Tabula
December 21, 2019
Let’s examine a piece of technology that I’ve used to great success in my application for automatic parsing of emails.The application will be detailed in a different post in the future( it is written in C#).
An essential piece of the app is the parsing of email attachments for tabular data and that too restricted to certain areas in the pdf field since we are only concerned with those fields.
For this , Tabula is a great tool.Lets see how. Note that tabula requires java and with oracle now charging for java support for commercial licenses, It is advisable to use openJDK and other such JAVA implementations rather than ORacle. But for personal use, it may be fine. Please read terms before use as always.
If you are inclined to use python, there is Camelot,which I might migrate to soon.
First download Tabula for your operating system.I’ll describe for Windows 10.
After unzipping the file, browse and locate tabula.exe and run it.It will start a browser window with an interface for loading pdf files.

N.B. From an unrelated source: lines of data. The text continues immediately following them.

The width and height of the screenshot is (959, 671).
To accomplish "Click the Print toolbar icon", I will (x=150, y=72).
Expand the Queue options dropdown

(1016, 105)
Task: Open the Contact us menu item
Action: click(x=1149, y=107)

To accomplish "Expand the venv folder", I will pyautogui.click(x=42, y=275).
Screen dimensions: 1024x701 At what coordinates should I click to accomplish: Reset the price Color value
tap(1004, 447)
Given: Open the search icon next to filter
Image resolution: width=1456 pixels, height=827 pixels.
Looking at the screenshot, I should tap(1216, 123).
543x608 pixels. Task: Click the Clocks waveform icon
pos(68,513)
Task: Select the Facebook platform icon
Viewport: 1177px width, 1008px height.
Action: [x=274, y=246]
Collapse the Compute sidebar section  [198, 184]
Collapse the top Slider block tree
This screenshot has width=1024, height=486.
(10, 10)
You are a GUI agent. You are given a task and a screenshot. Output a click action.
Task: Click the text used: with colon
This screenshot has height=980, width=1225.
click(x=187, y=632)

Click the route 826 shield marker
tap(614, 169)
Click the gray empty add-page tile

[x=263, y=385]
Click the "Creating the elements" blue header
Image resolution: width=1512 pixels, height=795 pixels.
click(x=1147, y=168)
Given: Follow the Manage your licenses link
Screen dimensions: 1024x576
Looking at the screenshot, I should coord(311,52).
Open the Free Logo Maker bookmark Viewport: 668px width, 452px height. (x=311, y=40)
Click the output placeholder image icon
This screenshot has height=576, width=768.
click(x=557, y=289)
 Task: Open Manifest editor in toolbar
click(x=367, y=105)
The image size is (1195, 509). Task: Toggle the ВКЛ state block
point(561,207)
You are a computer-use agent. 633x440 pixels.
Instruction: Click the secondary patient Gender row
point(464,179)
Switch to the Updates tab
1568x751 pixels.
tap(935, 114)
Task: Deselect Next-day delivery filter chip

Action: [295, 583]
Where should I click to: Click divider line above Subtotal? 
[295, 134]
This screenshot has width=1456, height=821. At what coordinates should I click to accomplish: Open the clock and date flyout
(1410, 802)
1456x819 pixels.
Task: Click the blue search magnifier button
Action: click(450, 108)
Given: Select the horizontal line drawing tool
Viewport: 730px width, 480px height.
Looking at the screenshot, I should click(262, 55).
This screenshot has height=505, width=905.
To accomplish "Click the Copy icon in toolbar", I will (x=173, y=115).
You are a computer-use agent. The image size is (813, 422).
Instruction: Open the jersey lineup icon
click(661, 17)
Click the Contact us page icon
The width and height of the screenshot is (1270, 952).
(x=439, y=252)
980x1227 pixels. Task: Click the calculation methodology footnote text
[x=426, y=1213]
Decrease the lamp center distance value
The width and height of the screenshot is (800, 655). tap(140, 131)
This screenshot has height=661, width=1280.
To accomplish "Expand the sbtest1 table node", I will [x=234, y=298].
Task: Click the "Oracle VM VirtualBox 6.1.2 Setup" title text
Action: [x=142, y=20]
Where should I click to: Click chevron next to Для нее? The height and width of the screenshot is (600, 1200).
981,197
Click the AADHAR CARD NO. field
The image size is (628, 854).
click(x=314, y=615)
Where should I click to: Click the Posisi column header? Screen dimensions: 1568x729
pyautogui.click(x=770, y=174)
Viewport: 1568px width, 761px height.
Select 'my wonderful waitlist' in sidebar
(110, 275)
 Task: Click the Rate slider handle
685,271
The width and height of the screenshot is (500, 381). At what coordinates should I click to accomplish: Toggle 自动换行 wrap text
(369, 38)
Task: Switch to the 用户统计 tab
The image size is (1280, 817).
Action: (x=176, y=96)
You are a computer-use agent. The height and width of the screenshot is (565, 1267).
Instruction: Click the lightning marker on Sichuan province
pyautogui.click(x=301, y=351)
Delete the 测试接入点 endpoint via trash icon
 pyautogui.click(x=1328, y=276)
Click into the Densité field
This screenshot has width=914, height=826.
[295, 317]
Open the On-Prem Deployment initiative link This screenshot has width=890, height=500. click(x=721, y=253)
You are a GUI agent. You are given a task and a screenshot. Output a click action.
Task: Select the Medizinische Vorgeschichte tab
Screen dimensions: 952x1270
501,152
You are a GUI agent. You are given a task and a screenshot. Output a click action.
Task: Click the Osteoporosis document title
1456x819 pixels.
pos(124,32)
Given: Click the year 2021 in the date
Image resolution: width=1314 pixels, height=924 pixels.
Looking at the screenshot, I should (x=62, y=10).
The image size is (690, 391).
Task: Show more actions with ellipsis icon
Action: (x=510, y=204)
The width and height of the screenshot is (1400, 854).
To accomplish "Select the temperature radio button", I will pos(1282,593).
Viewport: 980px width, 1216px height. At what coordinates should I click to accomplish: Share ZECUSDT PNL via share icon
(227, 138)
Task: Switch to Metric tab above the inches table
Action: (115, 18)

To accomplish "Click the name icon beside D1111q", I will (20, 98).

Please note that tabula is for extracting tables and does not have OCR modules.For that , you can experiment with tesseract.Basically, your pdf should be machine generated not scanned.
Enough with the limitations, let us see what it can do.
Once you import the pdf file, you can view it page by page and using the mouse select which area needs to be analyzed for tabular data. Then select Preview & Export Selected Data. You can select stream or lattice method.Stream is for table with whitespace as blank space between cells and lattice is for gridlines. You can see the preview anad observe if the column-data is correct or not and then save to csv. Or you can save the area co-ordinates to a script file(.sh). If you open in file in a text-viewer, it will be like as below.
If there were two areas selected, you will have two lines of code( one for each section).These commands can be run via cmdline Refer tabula commandline details For example , a sample command java -jar ./target/tabula-0.9.0-jar-with-dependencies.jar -p all -a 49.5,52.3285714,599.6571428,743.91428571 -o data_table.csv report.pd
For this, we need to give paths of the input pdf and output csv if not the ouput will be in the same folder.